According to the Dallas Federal Reserve, the cost to break even in the Permian Basin—the largest oil-producing region in the continental US—currently ranges from $62 to $64 per barrel. With West Texas Intermediate (WTI) crude oil trading near $57, US oil companies are selling their product for less than it costs to extract it.

One industry participant told the Dallas Fed’s latest energy survey, “Our investment choices are guided by capital efficiency and returns. Should economic conditions deteriorate, drilling and completion operations will halt in 2026.”

Global Oversupply and Price Forecasts

The oil market is currently flooded with excess supply worldwide. The Energy Information Administration (EIA) projects that Brent crude, the global benchmark, will average $55 per barrel in the first quarter of 2026 and remain at that level throughout the year. WTI prices are expected to follow closely, hovering around $51.50 per barrel.

For Trump, these lower prices may be politically advantageous, especially as affordability becomes a top concern for voters ahead of the midterms. On Thursday, the national average price for gasoline in the US was $2.81 per gallon, according to AAA, marking a $0.25 decrease from the previous year and the lowest price since March 2021.

However, the future of Trump’s energy policy remains uncertain and complex.

The Industry at a Critical Juncture

In May, with oil prices at current levels, Travis Stice, executive chair of Diamondback Energy (FANG), warned that the industry was on the brink of a crisis. In a letter to shareholders, Stice noted, “Since 2004, there have only been two quarters—excluding 2020—when oil prices have been this low. We believe US oil production is at a pivotal moment given current commodity prices.”

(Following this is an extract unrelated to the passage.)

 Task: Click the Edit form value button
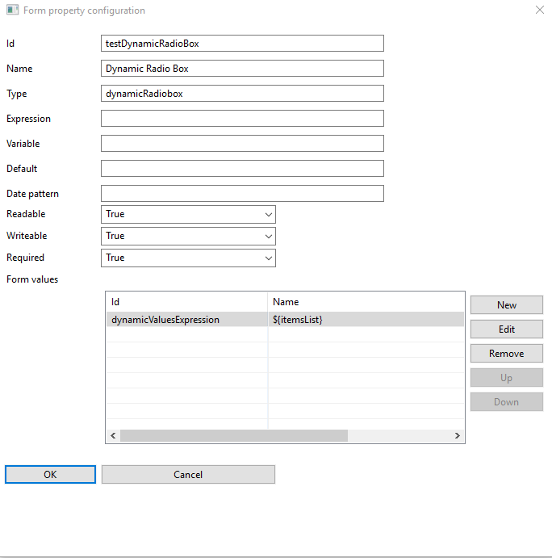(507, 329)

Even major oil companies like ExxonMobil (XOM), Chevron (CVX), and ConocoPhillips (COP)—which typically manage lower breakeven costs due to their size and diversified operations—are starting to feel the pressure. Exxon and Chevron have set their global breakeven targets for 2030 at about $30 per barrel, a figure that, while below today’s prices, is becoming more attainable as prices fall.

Financial Outlook and Industry Challenges

ExxonMobil recently increased its 2030 projections for both earnings and cash flow by $5 billion each, assuming oil prices remain steady. However, CEO Darren Woods announced that the recent decline in oil prices will reduce the company’s fourth-quarter results by $800 million to $1.2 billion, signaling that lower prices are already affecting profits.

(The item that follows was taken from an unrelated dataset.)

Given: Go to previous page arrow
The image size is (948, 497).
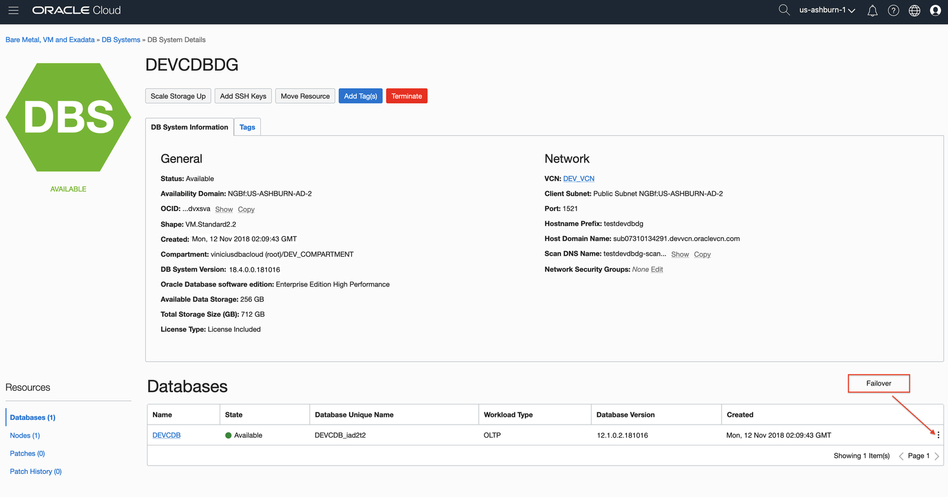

Oil pump jacks on Lake Maracaibo in Cabimas, Venezuela

The global oil market is contending with a significant oversupply. Throughout 2025, OPEC members and producers in the Americas have been increasing output, reversing previous production cuts.

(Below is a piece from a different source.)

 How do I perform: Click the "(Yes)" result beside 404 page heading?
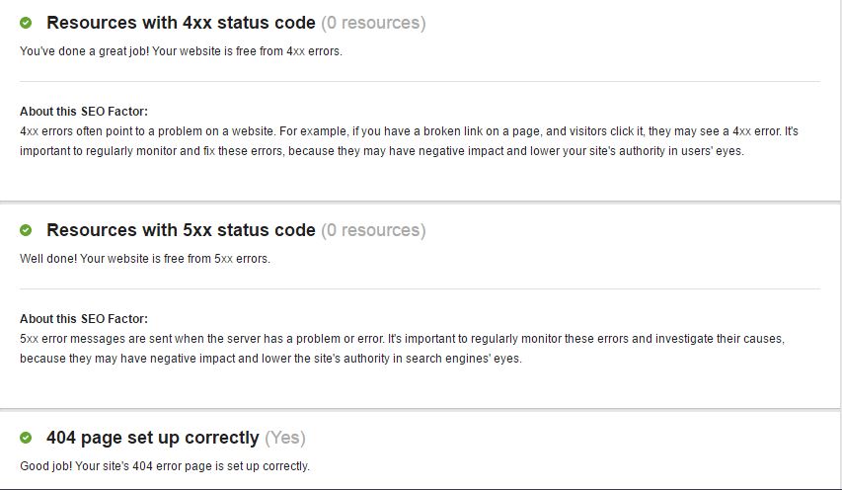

Goldman Sachs predicts Brent and WTI prices will average $56 and $52 per barrel, respectively, this year—slightly higher than EIA’s estimates. JPMorgan forecasts Brent at $58 and WTI at $54. As JPMorgan strategists put it, “Despite strong demand, supply remains excessive.”

In response to the Dallas Fed’s third-quarter survey, one exploration and production firm noted that if the administration continues to push for $40 per barrel crude, drilling activity will vanish, leading to further job losses in the industry.

International Perspective and Future Outlook

Trump has also expressed interest in encouraging US companies to return to Venezuela and invest in reviving its oil sector. However, breakeven costs in Venezuela’s Orinoco Belt are even higher than in the US, averaging over $80 per barrel, according to Reuters.

There is some optimism for the future: analysts expect prices to recover in 2027 and 2028, with Goldman Sachs projecting Brent and WTI to reach $80 and $76 per barrel, respectively, by 2028 as the market adjusts to oversupply.

Until then, the push for lower oil prices may benefit American consumers at the pump but will likely strain the US energy industry.

As one Dallas Fed respondent observed, “The narrative that gasoline and crude oil prices are excessively high and inflationary overlooks the minimal impact on consumers and ignores the reality of real prices over the past two decades.” Another added, “Regardless, industry costs continue to rise.”